Source material:
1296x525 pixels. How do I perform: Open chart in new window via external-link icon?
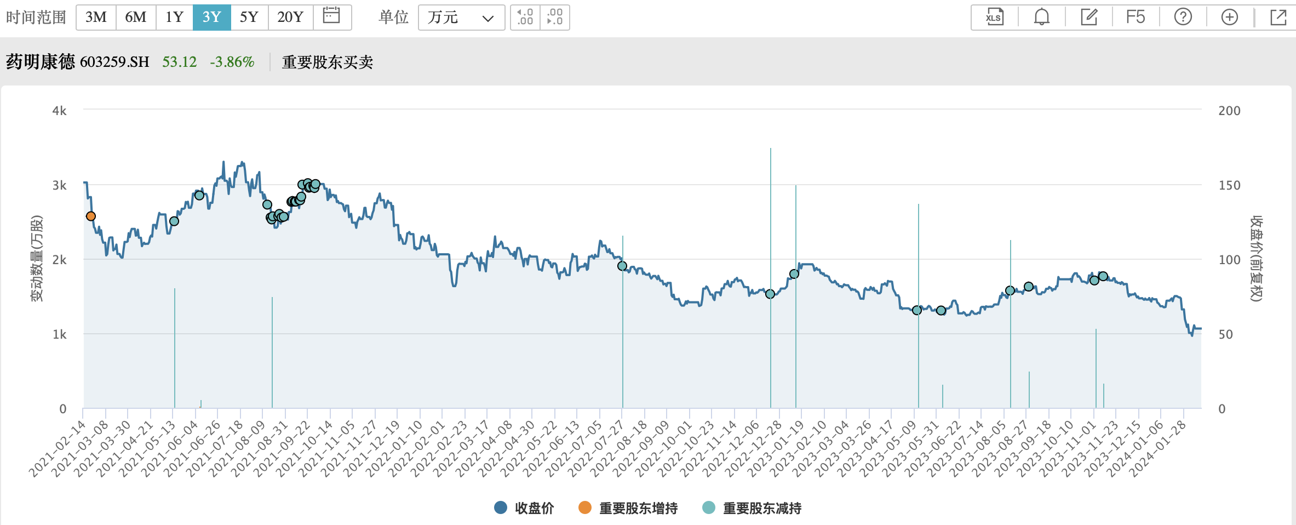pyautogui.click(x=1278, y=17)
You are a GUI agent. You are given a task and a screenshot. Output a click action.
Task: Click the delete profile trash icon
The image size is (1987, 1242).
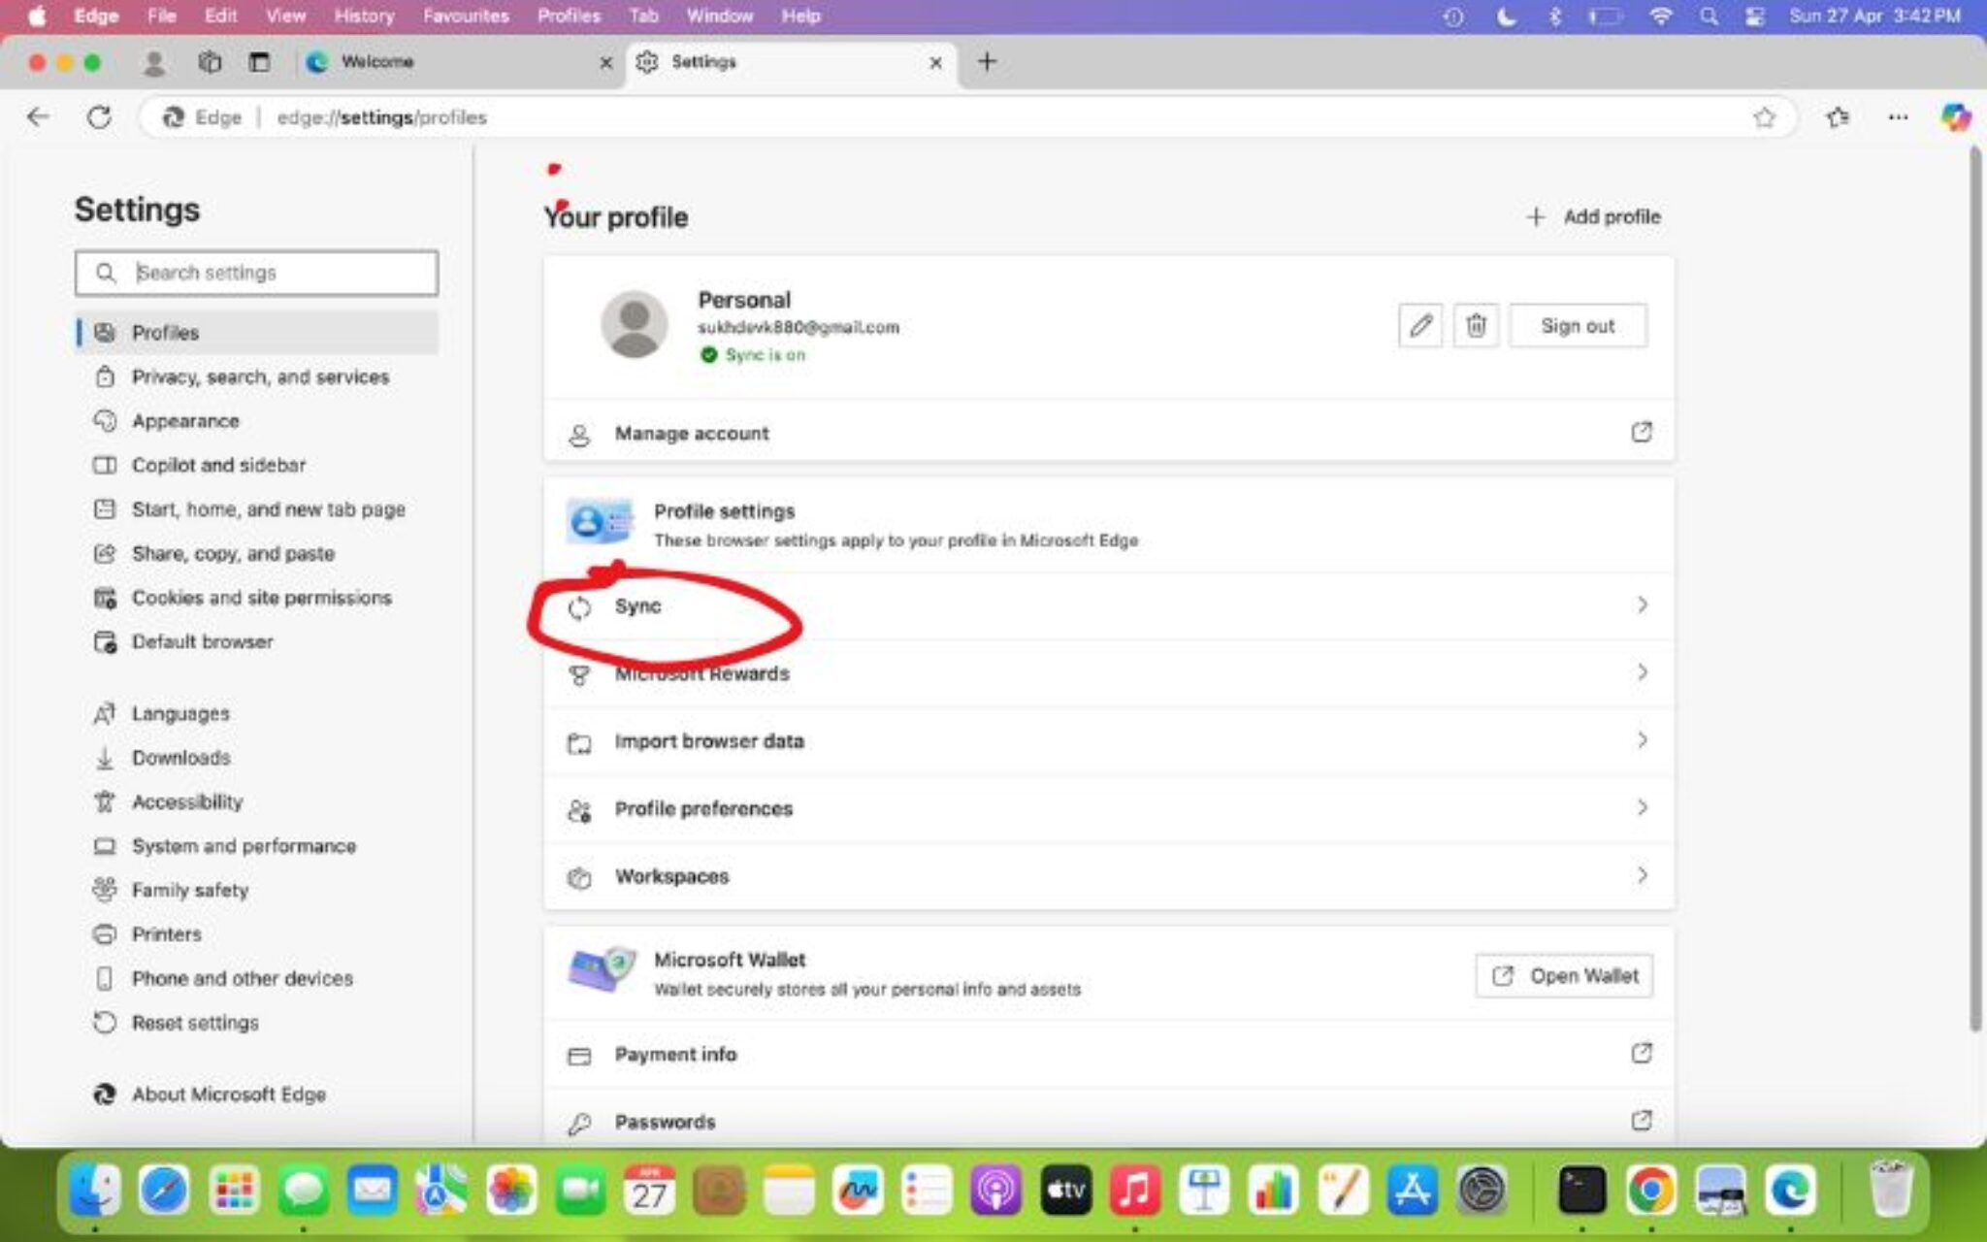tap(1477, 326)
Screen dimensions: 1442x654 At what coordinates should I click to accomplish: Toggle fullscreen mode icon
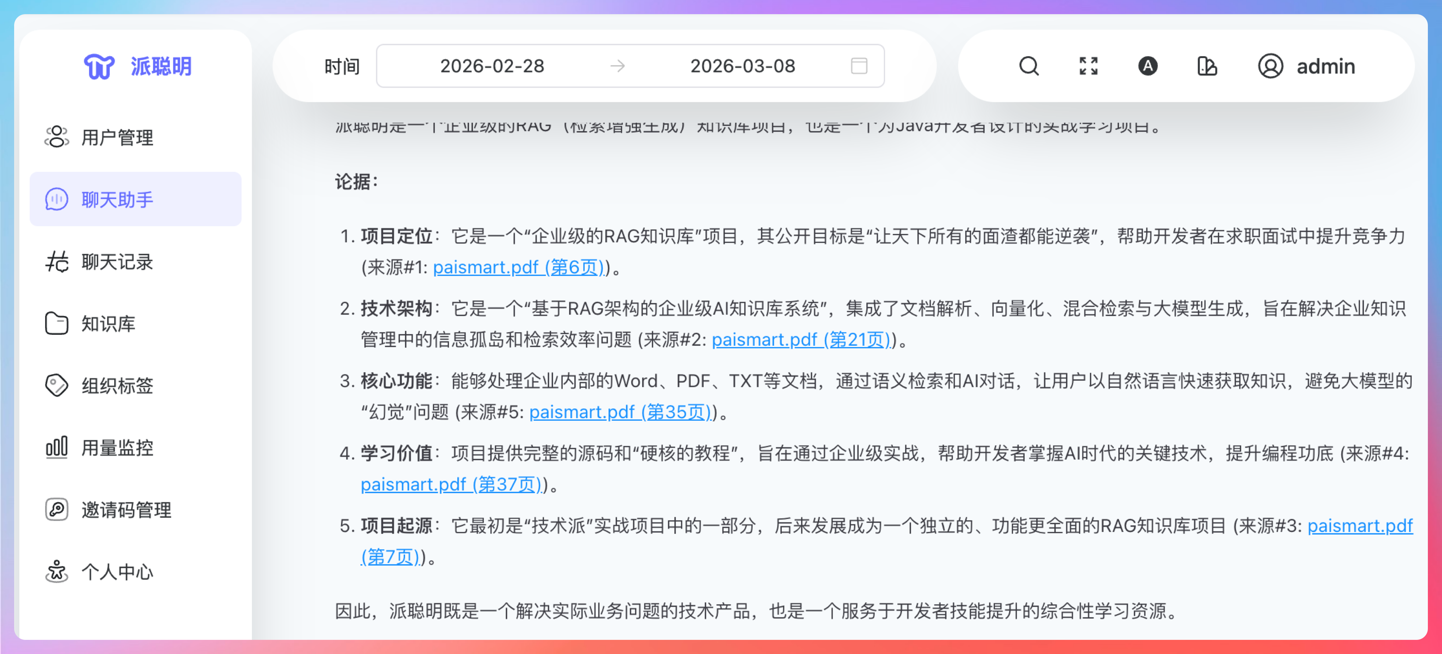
==
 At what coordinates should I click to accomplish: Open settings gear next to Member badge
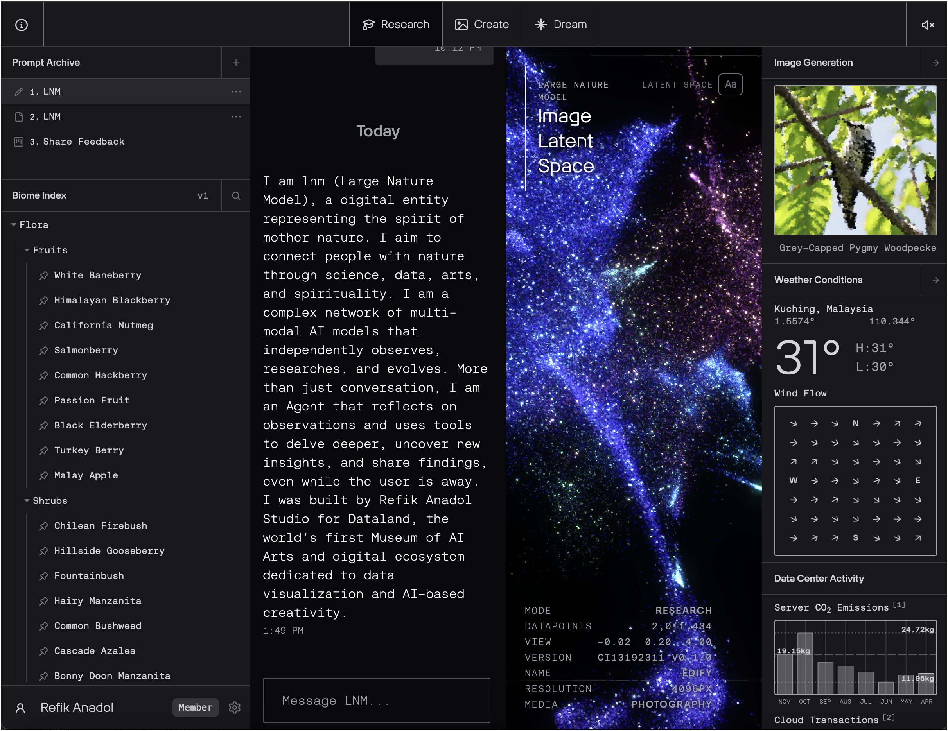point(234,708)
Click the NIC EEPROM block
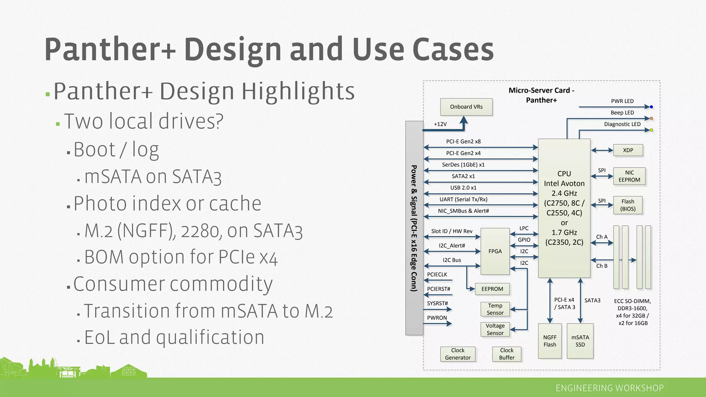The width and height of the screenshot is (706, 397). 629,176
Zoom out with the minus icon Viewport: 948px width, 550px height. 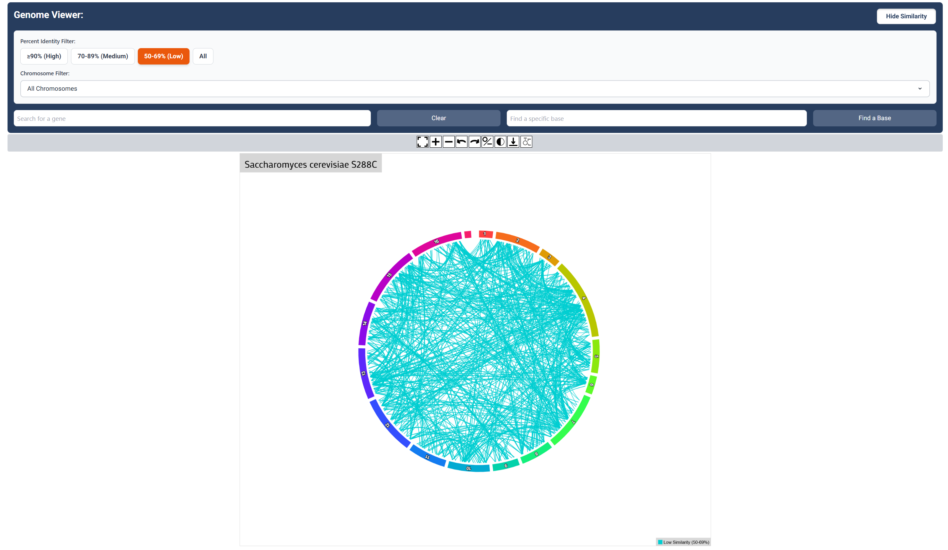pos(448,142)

What needs to be done:
Using the listing above, reproduce word for word every line from the one containing "The image size is (1987, 1242)." through the one containing "Screen dimensions: 1442x654". Pictures must be left out.

Your response:
The image size is (1987, 1242).
tap(1477, 326)
Screen dimensions: 1442x654 At what coordinates should I click to accomplish: Toggle fullscreen mode icon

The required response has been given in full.